Classification Models Supported

  • Logistic Regression Model
    • SGD
    • LBFGS
  • SVM Model
    • SGD
  • Naive Bayes Model

How to Use

  1. Download this project
    git clone https://github.com/Chih-Ling-Hsu/Spark-Machine-Learning-Modules.git
    
  2. Prepare input data - There are some restrictions on the input format of the module.
  3. Packge the module - if module Classification is going to be used, then you should package it first.
    $ cd Classification
    $ mvn clean package
    
  4. Run the module using predefined shell script - Using predefined shell script allows you to depoly the module simply by setting a config.json file.
  5. Check training/testing result - After training, the trained model is saved to the location you specified in config.json. After testing, the prediction result is saved to the location you specified in config.json.

Prepare Input Data

This section explains the restrictions and limitations on the format and content of the input data.

Training Input

  • Notice 1. the header column should be removed from the input dataset.
  • Notice 2. null values are not allowed.
  • Notice 3. Naive Bayes Classification requires nonnegative feature values.

Here is an example (written in Python) to prepare the input data for Classification using Airline Data.

Testing Input

The format of testing input is the same as that of the training input, except that it has no target class.

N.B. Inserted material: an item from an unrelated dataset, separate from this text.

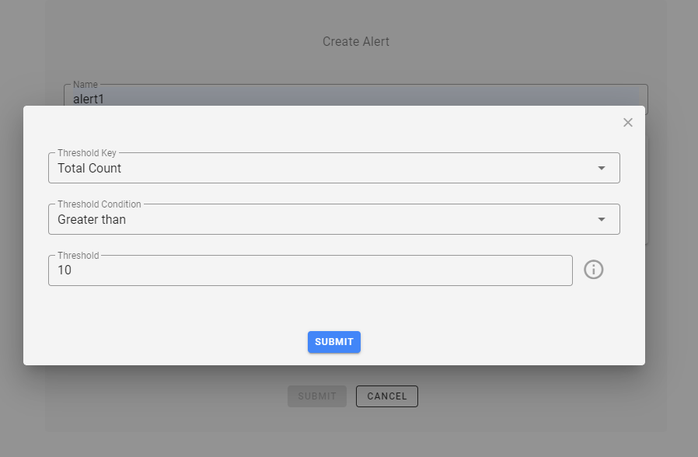Click the info icon beside the Threshold field
This screenshot has width=698, height=457.
[594, 269]
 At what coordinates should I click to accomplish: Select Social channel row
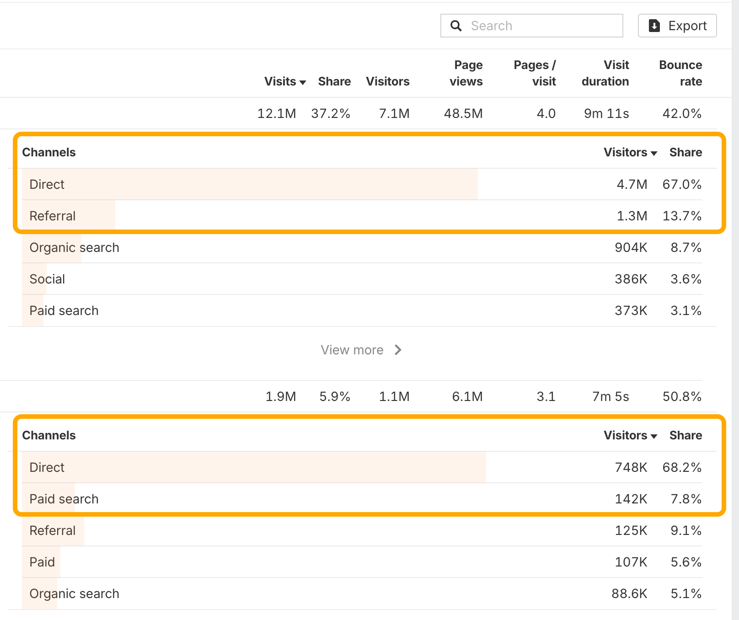pyautogui.click(x=362, y=279)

That is, it has one less column than the training input.

Use The Predefined Shell Script

For convenience, I have written a shell script to make you deploy the module in a simple way.

Step 1. Set Variables in config.json

{
  "Packaged JAR": "Classification/target/spark-sample-0.0.1.jar",
  "Operation": "train",  
  "Target Column Index": "-1",
  "Classification Model": {
    "model name": "SVMModel",
    "training method": "SGD",
    "number of classes": "2",
    "threshold": "0.5"
  },
  "Training Parameters": {
    "number of iterations": "100"
  },
  "Input Paths": {
    "training data path in local machine": "./data/classification_train_input",
    "validation data path in local machine": "./data/classification_valid_input",
    "testing data path in local machine": "./data/classification_test_input",
    "trained model path in local machine": "./model"
  },
  "Output Paths": {
    "path to save the trained model in local machine": "./model",
    "path to save the prediction result in local machine": "./output"
  }
}
  • In line 1, "Packaged JAR" is the path from the current directory to your packaged jar file.
  • In line 2, "Operation" should be set as either “train” or “predict”.
  • In line 3, "Target Column Index" marks the column index of the target class. Note that the first column shuld be marked as 0, the second column should be marked as 1, …, and so on.
  • In line 6, "model name" can be set as “LogisticRegressionModel”, “NaiveBayesModel”, or “SVMModel”
  • In line 7, "training method" can be set as
    • SGD or LBFGS if “model name” is “LogisticRegressionModel”.
    • SGD if “model name” is “SVMModel”.
    • Bayes if “model name” is “NaiveBayesModel”.
  • If “training method” is set as SGD, then user can specify “number of iterations” needed, where default iteration number is 100.
  • If “Operation” is set as predict, then user can specify “threshold” of the trained model, where default threshold is 0.5.

For more examples of config.json, please refer to examples of configuration file.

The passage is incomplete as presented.